From the records below, extract only the lines running from the line with "This screenshot has width=1200, height=630." to the line with "Task: Select the", both lines included, reproducing them exactly.

::: ENTRIES PROVIDED

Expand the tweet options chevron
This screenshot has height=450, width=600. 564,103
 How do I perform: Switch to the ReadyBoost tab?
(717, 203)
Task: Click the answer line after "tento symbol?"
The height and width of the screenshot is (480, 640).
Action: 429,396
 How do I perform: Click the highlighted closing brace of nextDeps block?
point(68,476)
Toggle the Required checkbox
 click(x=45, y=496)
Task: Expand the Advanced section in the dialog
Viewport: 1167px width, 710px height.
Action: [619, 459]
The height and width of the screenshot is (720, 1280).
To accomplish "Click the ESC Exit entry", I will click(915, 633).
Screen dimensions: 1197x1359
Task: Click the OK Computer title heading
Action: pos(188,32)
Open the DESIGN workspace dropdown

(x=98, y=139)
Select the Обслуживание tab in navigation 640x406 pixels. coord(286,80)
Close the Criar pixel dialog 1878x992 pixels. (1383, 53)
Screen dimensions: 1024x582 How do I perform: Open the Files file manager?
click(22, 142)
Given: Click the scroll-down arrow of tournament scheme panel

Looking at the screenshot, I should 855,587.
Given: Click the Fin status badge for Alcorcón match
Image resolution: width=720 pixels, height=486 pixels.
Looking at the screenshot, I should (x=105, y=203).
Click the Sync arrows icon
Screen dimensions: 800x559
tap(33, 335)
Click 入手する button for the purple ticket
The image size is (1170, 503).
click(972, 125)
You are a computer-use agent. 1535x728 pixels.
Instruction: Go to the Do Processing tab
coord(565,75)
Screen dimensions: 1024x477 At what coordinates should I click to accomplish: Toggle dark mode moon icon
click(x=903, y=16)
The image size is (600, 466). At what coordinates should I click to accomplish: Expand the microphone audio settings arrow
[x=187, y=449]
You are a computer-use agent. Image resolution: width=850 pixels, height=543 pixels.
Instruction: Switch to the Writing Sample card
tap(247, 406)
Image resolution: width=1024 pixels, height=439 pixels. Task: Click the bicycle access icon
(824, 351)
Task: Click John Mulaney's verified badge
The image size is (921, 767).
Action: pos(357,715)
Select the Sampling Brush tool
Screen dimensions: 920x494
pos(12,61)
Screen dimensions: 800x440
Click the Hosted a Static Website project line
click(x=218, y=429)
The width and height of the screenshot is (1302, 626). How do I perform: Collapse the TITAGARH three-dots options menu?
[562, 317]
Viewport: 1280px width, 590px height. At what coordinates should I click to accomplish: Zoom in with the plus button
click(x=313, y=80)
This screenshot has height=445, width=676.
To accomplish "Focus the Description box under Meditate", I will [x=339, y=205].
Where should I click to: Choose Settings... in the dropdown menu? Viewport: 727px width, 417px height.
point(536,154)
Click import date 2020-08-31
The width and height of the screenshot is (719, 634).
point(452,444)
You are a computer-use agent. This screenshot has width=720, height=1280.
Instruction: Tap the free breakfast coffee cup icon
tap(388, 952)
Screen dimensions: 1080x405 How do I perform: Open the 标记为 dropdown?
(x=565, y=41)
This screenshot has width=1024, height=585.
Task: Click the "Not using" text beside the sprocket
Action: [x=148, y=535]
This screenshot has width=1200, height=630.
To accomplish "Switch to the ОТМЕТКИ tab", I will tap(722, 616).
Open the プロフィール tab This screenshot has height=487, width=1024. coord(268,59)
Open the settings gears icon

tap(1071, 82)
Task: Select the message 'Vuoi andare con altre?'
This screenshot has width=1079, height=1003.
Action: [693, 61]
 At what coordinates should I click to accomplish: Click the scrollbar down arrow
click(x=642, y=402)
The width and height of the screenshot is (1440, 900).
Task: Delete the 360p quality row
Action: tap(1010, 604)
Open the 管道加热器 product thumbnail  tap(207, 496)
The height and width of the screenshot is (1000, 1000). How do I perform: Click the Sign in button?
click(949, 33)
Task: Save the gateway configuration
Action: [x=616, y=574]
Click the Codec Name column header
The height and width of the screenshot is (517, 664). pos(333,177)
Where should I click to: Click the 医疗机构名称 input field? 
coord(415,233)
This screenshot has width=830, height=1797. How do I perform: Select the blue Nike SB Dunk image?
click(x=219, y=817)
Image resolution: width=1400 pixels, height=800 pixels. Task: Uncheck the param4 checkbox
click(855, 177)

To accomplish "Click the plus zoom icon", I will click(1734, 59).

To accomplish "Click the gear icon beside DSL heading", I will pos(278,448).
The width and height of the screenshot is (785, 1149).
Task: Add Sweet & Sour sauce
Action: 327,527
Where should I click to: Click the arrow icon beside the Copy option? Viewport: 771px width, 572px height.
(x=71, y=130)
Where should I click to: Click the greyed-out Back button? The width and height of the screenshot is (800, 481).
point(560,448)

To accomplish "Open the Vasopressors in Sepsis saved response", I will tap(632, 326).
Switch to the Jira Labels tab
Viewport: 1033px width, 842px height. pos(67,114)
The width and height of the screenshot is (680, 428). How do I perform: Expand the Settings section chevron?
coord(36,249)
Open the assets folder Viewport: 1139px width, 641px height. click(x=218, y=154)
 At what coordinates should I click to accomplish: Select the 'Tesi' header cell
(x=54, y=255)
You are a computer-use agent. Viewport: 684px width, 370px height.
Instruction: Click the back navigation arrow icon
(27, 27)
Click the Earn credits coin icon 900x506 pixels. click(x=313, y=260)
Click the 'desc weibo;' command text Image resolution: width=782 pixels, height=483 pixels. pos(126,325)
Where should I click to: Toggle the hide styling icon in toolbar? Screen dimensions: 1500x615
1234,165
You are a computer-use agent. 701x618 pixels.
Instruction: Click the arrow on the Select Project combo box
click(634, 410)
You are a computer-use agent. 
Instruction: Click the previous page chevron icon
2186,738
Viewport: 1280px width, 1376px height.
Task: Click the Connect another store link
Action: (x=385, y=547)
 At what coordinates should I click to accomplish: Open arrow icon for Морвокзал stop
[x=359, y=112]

::::::

YOUR SOLUTION:
This screenshot has width=1200, height=630.
To accomplish "Switch to the ОТМЕТКИ tab", I will tap(722, 616).
Open the プロフィール tab This screenshot has height=487, width=1024. coord(268,59)
Open the settings gears icon

tap(1071, 82)
Task: Select the message 'Vuoi andare con altre?'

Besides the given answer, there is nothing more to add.